Le spese militari europee oggi
Gli alleati europei degli Usa non sembrano per il momento intenzionati, secondo gli ultimi dati resi disponibili dal SIPRI2, ad aderire alle richieste statunitensi basate sull'opinione che l'importanza della politica di sicurezza comune europea risieda nel mero aumento degli stanziamenti per la difesa.

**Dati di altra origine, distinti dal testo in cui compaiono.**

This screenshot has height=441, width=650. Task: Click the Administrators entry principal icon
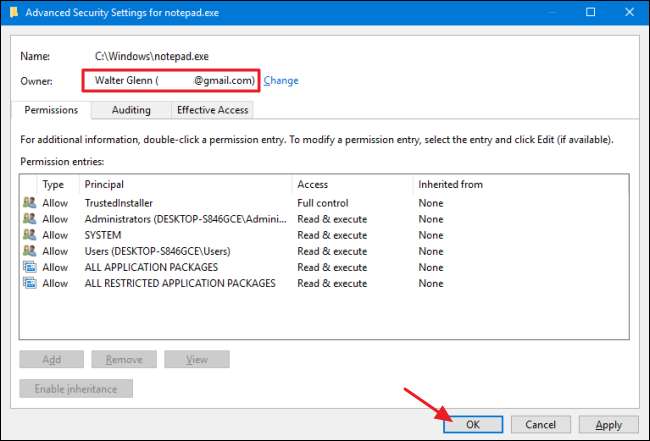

Tra il 1998 ed il 2002 le spese militari dei paesi europei aderenti alla NATO (Turchia esclusa) sono cresciute in termini reali da 150 miliardi di dollari (cost. 2000) a 152,3 (+ 1,5%), con due picchi di 153,2 miliardi negli anni 2000 e 2001. Si tratta di un livello di investimenti inferiore del 15,5% rispetto a quello del 1988. A titolo di raffronto si ricorda che negli Usa la contrazione tra il valore del 1988 e quello del 2002 è stata del 21,3%. Se si considera l'incidenza degli stanziamenti dei paesi europei della NATO sulle spese militari mondiali nel periodo 1988-2002, emerge come essa si sia mantenuta mediamente sul 21,5% nell'arco temporale 1988-1997 per poi far registrare i valori di 21,7%, 21,9%, 21,2% nel triennio 1998-2000, percentuali che sono diminuite al 20,7% e 19,4% in corrispondenza con l'avvio della fase di espansione del bilancio militare statunitense. Tale tendenza si ripete con lievissime differenze considerando l'incidenza delle spese militari dei paesi membri dell'Unione Europea (21,3% nel 1988; 19,6% nel 2002), e dell'Unione allargata a 25 stati che si concreterà nel 2004 (22,1% nel 1988; 20,2% nel 2002).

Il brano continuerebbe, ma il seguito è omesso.